# WHAT IS EXPECTED
How many lines in the material below include the string "Poemas"? Only the number should be given.

# EXTRACTED MATERIAL
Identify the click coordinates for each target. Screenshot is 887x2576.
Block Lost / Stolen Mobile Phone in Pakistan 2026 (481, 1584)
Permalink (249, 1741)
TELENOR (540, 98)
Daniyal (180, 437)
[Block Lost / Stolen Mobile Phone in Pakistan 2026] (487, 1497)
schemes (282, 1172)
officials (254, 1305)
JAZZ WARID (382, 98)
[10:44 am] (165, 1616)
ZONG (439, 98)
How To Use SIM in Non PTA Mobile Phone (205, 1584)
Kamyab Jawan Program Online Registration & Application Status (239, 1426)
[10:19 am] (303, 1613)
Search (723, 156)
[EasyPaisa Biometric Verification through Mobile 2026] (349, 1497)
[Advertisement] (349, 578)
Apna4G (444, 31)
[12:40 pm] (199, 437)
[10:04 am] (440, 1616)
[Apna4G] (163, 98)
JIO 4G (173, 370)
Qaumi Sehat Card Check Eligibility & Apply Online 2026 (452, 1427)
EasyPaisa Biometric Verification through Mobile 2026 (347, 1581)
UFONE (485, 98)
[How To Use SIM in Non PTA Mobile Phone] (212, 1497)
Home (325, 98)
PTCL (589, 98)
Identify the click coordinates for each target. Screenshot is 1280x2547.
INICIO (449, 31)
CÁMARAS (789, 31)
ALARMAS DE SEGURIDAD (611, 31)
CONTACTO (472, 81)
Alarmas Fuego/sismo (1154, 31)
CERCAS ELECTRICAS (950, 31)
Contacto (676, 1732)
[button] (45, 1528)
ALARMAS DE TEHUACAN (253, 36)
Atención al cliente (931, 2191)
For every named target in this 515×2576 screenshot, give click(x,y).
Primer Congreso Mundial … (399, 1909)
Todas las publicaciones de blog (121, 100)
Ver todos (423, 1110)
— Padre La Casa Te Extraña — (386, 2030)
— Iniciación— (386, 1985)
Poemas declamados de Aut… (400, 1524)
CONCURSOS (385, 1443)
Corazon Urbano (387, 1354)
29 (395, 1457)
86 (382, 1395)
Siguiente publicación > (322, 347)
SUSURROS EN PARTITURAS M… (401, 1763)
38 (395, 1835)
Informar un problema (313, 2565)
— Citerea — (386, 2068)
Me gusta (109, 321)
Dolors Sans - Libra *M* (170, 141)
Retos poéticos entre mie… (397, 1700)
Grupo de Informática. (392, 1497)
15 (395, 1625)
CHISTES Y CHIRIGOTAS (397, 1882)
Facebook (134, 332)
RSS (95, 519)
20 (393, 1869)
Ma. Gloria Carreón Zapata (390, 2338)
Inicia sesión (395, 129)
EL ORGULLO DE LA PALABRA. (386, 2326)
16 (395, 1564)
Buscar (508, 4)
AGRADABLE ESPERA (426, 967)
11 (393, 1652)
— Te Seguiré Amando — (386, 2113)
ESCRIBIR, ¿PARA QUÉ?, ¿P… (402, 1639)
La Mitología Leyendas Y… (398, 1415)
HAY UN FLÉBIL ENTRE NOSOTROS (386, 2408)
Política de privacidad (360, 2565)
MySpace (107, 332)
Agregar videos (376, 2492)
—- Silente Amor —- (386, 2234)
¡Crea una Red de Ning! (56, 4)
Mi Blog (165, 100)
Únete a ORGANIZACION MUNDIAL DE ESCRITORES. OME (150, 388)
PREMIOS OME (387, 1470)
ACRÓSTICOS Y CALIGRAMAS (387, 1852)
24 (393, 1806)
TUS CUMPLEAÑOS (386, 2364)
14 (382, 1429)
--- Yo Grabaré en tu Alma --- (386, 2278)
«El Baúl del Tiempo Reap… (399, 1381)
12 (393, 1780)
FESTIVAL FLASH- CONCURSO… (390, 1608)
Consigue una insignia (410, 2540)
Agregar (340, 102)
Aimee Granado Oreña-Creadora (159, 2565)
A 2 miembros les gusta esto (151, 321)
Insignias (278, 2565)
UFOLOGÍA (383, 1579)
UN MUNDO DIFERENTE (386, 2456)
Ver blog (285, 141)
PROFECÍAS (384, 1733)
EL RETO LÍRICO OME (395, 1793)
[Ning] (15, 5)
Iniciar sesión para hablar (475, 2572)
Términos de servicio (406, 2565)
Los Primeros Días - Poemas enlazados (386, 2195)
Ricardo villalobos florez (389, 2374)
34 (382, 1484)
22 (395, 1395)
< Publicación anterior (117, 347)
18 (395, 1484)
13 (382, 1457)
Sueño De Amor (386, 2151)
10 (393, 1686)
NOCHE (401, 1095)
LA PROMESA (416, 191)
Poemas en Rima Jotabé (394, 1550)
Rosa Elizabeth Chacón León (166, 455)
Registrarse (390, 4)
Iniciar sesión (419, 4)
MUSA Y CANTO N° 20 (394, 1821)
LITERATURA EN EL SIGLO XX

# ANSWER
3